Power Walking, A Journey to Wholeness is a collection of poetry and prose that uses walking as a metaphor for attaining physical, mental, emotional and spiritual well-being.
Power Walking describes the successive stages of walking: getting on one’s feet, taking baby steps, staying on one’s feet, and eventually, walking differently. Each chapter begins with a whispered prayer and concludes with a shout of praise. As the author shares her testimony and celebrates her survival, readers are invited to examine their own lives and to recognize that all moments provide lessons and offer choices on taking the next step.
A memoir of her own challenges with major depression, Power Walking, A Journey to Wholeness inspires and empowers anyone who has yearned to triumph over impediments to well-being of the mind, body, or spirit.
The Black Mental Health Alliance, National Alliance on Mental Illness/Metropolitan Baltimore affiliate and the Center for the Integration of Spirituality and Mental Health and others have endorsed Power Walking as an imaginative and effective tool for reducing the stigma of mental illness, engaging faith communities in mental health ministries, and empowering those directly impacted by biologically based brain disorders, which we call mental illness.

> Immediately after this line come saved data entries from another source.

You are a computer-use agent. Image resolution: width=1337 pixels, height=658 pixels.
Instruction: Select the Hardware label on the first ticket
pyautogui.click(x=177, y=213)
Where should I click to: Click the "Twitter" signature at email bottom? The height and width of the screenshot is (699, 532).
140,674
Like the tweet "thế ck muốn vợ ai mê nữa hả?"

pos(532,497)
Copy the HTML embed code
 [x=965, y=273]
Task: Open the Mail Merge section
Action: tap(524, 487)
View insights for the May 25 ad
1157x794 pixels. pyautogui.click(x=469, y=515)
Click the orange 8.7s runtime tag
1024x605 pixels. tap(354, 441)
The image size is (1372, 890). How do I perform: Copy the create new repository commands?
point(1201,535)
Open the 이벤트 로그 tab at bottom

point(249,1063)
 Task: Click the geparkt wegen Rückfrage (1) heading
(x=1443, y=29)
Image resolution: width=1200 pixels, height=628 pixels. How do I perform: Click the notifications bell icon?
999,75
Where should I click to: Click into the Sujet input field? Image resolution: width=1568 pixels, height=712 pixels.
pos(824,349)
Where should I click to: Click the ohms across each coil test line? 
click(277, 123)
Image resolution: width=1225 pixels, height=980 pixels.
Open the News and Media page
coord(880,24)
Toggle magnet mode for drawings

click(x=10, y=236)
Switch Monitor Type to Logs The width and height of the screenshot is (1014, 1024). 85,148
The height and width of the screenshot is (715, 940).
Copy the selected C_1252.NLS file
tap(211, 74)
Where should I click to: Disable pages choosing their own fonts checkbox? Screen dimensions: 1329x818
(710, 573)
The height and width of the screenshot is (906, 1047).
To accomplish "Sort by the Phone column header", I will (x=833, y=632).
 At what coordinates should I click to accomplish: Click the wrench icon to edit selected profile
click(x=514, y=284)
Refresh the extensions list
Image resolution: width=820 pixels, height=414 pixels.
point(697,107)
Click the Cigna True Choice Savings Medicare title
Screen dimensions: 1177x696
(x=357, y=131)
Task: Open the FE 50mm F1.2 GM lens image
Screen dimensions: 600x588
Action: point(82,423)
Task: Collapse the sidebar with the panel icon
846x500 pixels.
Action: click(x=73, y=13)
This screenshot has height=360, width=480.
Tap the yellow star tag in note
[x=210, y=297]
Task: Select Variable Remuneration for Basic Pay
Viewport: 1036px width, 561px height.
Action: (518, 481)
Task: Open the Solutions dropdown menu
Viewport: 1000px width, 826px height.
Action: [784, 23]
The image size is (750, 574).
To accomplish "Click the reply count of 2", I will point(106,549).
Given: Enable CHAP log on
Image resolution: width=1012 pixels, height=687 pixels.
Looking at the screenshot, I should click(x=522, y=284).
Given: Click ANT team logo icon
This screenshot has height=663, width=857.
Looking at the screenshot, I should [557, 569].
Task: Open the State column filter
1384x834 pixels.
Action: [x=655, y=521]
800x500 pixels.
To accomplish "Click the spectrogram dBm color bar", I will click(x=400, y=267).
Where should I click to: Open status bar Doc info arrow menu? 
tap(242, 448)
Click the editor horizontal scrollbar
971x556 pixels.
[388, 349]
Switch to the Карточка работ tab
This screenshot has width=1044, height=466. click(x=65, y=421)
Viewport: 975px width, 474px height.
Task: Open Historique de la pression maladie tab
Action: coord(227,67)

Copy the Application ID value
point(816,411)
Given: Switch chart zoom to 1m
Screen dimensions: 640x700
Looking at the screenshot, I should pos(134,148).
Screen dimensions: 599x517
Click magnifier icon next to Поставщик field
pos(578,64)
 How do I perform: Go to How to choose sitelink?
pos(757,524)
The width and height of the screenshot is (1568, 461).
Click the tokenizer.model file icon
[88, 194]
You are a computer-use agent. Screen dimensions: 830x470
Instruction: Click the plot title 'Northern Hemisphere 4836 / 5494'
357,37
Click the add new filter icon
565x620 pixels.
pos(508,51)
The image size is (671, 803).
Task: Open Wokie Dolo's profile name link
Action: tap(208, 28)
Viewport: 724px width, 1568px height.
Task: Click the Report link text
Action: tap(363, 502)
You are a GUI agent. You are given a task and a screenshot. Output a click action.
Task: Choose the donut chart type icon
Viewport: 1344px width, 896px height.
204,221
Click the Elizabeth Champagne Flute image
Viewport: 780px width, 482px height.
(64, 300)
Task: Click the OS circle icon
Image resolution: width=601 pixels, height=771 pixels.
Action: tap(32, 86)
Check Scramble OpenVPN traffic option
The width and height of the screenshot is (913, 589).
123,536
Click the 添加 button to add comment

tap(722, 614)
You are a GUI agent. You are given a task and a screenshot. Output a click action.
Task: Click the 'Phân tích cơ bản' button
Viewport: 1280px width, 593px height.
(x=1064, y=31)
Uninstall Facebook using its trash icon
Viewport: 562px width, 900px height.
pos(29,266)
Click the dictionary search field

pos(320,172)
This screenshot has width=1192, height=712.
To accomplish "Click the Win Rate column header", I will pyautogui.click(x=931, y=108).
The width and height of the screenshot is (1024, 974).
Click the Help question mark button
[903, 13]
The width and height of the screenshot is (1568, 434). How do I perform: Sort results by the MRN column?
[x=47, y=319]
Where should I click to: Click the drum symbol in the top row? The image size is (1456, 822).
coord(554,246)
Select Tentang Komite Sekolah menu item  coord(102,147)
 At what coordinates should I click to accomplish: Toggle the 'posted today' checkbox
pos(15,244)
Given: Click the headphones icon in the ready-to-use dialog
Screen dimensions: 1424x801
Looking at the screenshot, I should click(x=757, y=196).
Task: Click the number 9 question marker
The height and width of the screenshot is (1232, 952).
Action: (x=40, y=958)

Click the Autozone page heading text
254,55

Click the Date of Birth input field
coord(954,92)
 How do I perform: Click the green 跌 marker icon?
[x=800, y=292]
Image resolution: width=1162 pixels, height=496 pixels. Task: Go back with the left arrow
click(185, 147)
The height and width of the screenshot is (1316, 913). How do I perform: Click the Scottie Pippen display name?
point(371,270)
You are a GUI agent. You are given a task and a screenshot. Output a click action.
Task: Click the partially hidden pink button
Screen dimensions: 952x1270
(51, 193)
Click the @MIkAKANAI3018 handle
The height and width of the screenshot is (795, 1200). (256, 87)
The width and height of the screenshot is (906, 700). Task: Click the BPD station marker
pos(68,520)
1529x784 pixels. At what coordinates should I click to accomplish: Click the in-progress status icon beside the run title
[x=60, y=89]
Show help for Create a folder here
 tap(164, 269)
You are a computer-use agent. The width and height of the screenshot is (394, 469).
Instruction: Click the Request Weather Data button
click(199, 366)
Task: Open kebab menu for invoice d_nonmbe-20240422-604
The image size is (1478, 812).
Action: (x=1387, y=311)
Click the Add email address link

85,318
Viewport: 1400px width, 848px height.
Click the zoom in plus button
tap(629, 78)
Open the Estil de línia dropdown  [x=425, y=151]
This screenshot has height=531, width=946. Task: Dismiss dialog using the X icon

Terry M. Williams, author of Black Pain: It Just Looks Like We’re Not Hurting, called Power Walking “a treasure”. Poet and author Debby Mitchell wrote, “As I read Power Walking, I was engrossed from the first page. I felt as if I was on the journey with Cunningham. She weaves practical spiritual messages in an honest and open manner that enables the read to Power Walk from problems to praise!”